== Textauszug ==
Datadriven Marketing: Stete Aufbruchstimmung
© Martina Berger
Gegen das Gießkannenprinzip in der Kommunikation: Siegfried Stepke.
MARKETING & MEDIA Redaktion 18.06.2021

Datadriven Marketing: Stete Aufbruchstimmung

„Wir machen alles, was datengetrieben ist”, so Siegfried Stepke im ausführlichen "medianet"-Interview zum Thema Datadriven Marketing.

••• Von Laura Schott

WIEN. Siegfried Stepke war mit seiner Agentur e-dialog einer der Ersten, die sich zunächst mit Online- und später mit Datadriven Marketing auseinandergesetzt haben.

Im Interview spricht er über die Entwicklungen der letzten 20 Jahre und darüber, warum Datadriven Marketing für ihn jeden Tag aufs Neue spannend ist.


medianet:
Herr Stepke, datengetriebenes Marketing ist seit fast 20 Jahren Ihr Geschäft. Damals wurde gerade einmal der Google Chrome Browser entwickelt, die ersten Kampagnen online ausgespielt. Heute ist es der am schnellsten wachsende Bereich. Wie hat sich der Markt entwickelt?

== Aufgabe 1 ==
Zitieren Sie den Textauszug über datengetriebenes Marketing vollständig und wortgetreu.
Der Textauszug und die Auflistung stammen aus unterschiedlichen Quellen.

== Bereitgestellte Daten ==
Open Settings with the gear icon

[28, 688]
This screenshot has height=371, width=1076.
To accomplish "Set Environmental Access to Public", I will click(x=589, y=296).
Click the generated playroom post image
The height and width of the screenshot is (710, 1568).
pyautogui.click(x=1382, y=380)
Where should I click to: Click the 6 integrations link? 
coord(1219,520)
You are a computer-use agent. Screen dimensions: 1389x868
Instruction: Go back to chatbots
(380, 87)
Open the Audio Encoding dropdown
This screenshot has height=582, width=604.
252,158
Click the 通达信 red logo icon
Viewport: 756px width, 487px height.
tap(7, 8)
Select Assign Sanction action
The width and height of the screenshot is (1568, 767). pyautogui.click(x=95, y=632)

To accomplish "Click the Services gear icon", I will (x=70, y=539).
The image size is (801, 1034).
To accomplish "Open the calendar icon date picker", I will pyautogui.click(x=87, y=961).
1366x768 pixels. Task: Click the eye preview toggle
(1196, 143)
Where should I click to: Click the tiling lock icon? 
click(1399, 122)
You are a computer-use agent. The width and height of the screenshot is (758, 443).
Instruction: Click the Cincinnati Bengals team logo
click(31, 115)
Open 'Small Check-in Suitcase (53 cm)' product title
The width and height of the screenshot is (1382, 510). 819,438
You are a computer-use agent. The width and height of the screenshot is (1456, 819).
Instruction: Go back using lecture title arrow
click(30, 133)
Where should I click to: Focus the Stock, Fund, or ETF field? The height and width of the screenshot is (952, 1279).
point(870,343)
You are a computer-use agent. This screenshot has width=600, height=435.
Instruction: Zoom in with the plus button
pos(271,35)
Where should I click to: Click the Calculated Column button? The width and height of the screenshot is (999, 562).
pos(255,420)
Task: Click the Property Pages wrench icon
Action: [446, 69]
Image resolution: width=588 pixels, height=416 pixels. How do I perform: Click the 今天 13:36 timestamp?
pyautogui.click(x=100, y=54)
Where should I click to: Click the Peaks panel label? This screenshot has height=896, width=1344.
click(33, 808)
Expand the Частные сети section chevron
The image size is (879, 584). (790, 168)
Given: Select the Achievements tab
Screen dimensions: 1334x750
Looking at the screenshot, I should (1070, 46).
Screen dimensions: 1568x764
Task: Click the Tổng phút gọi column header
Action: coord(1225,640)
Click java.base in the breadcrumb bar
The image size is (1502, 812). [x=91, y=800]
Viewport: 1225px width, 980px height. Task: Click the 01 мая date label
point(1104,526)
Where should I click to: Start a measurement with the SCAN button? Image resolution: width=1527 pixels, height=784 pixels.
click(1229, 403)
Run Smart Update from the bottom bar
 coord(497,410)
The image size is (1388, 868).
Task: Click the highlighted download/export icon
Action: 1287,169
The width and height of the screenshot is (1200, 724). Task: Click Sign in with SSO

== Aufgabe 2 ==
Stellen Sie aus der Auflistung alles von der Zeile mit „Given: Select the Achievements tab“ bis zum Ende der Auflistung, diese Zeile eingeschlossen, als Markdown-Tabelle mit den Spalten „Nr“ und „Zeile“ dar. Leerzeilen lassen Sie dabei weg.

== Vollständige Ausgabe 1 ==
Datadriven Marketing: Stete Aufbruchstimmung
© Martina Berger
Gegen das Gießkannenprinzip in der Kommunikation: Siegfried Stepke.
MARKETING & MEDIA Redaktion 18.06.2021

Datadriven Marketing: Stete Aufbruchstimmung

„Wir machen alles, was datengetrieben ist”, so Siegfried Stepke im ausführlichen "medianet"-Interview zum Thema Datadriven Marketing.

••• Von Laura Schott

WIEN. Siegfried Stepke war mit seiner Agentur e-dialog einer der Ersten, die sich zunächst mit Online- und später mit Datadriven Marketing auseinandergesetzt haben.

Im Interview spricht er über die Entwicklungen der letzten 20 Jahre und darüber, warum Datadriven Marketing für ihn jeden Tag aufs Neue spannend ist.


medianet:
Herr Stepke, datengetriebenes Marketing ist seit fast 20 Jahren Ihr Geschäft. Damals wurde gerade einmal der Google Chrome Browser entwickelt, die ersten Kampagnen online ausgespielt. Heute ist es der am schnellsten wachsende Bereich. Wie hat sich der Markt entwickelt?

== Vollständige Ausgabe 2 ==
| Nr | Zeile |
|---|---|
| 1 | Given: Select the Achievements tab |
| 2 | Screen dimensions: 1334x750 |
| 3 | Looking at the screenshot, I should (1070, 46). |
| 4 | Screen dimensions: 1568x764 |
| 5 | Task: Click the Tổng phút gọi column header |
| 6 | Action: coord(1225,640) |
| 7 | Click java.base in the breadcrumb bar |
| 8 | The image size is (1502, 812). [x=91, y=800] |
| 9 | Viewport: 1225px width, 980px height. Task: Click the 01 мая date label |
| 10 | point(1104,526) |
| 11 | Where should I click to: Start a measurement with the SCAN button? Image resolution: width=1527 pixels, height=784 pixels. |
| 12 | click(1229, 403) |
| 13 | Run Smart Update from the bottom bar |
| 14 |  coord(497,410) |
| 15 | The image size is (1388, 868). |
| 16 | Task: Click the highlighted download/export icon |
| 17 | Action: 1287,169 |
| 18 | The width and height of the screenshot is (1200, 724). Task: Click Sign in with SSO |